As a primer treatment method, a coating method can be used. Such coating can be carried out according to common methods. Examples of such a coating method may include spin coating, air-knife coating, bar coating, blade coating, slide coating, curtain coating, spray method, evaporation method, casting method, and immersion method. As a preferred organic primer treatment of a substrate surface, a primer agent has previously been mixed into a plastic material in an amount between 0.1% by weight and 10% by weight based on the weight of the plastic material, and the mixture is then molded into a plastic substrate. In this case, if the amount of a primer agent is too small, the adhesive strength between the plastic substrate and a vacuum formed film layer is decreased. In contrast, if the amount of a primer agent is too large, it causes problems such as a decrease in the optical properties or strength of the plastic substrate.
Preferably, the plastic substrate is substantially transparent, because it can be non-electrochemically detected. A preferred plastic material is a material having low hygroscopicity, low water-absorbing properties, and high transparency. Specifically, a material having a norbornene skeleton is preferred.
Preferred examples of such a plastic substrate used herein may include materials that are transparent to laser light, such as polymethyl methacrylate, polyethylene terephthalate, polycarbonate, or a cycloolefin polymer. Such a substrate is preferably made from a material, which does not exhibit anisotropy to polarized light and is excellent in terms of processability. Such a material is particularly preferably a hydrocarbon polymer having a norbornene skeleton.
A thin film may be formed by common methods. Examples of such a common method may include sputtering method, evaporation method, ion-plating method, and plating method. A thin film material is selected from among a metal, a metal oxide, a semiconductor, and an organic substance. The thin film material is preferably a metal or a metal oxide. It is more preferably a free-electron metal selected from the group consisting of gold, silver, copper, platinum, and aluminum. The metal is not particularly limited, as long as surface plasmon resonance is generated when the metal is used for a surface plasmon resonance biosensor. Examples of a preferred metal may include free-electron metals such as gold, silver, copper, aluminum or platinum. Of these, gold is particularly preferable. These metals can be used singly or in combination. Moreover, considering adherability to the above substrate, an interstitial layer consisting of chrome or the like may be provided between the substrate and a metal layer.
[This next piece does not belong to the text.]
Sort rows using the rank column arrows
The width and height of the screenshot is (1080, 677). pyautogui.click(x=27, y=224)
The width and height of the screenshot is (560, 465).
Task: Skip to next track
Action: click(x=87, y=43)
The film thickness of a metal film is not limited. When the metal film is used for a surface plasmon resonance biosensor, the thickness is preferably between 0.1 nm and 500 nm, and particularly preferably between 1 nm and 200 nm. If the thickness exceeds 500 nm, the surface plasmon phenomenon of a medium cannot be sufficiently detected. Moreover, when an interstitial layer consisting of chrome or the like is provided, the thickness of the interstitial layer is preferably between 0.1 nm and 10 nm.
After formation of a thin film, the surface of a substrate is chemically modified, so that it can immobilize a physiologically active substance thereon. Thereby, interaction among biomolecules is converted to signals such as electric signals, and as a result, it becomes possible to measure or detect a substance as a target. Thus, a chemical modification is useful. As the chemical modification, a functional group capable of forming a covalent bond with a physiologically active substance can be introduced into the surface of a substrate in an aqueous solution or in an organic solvent according to common methods.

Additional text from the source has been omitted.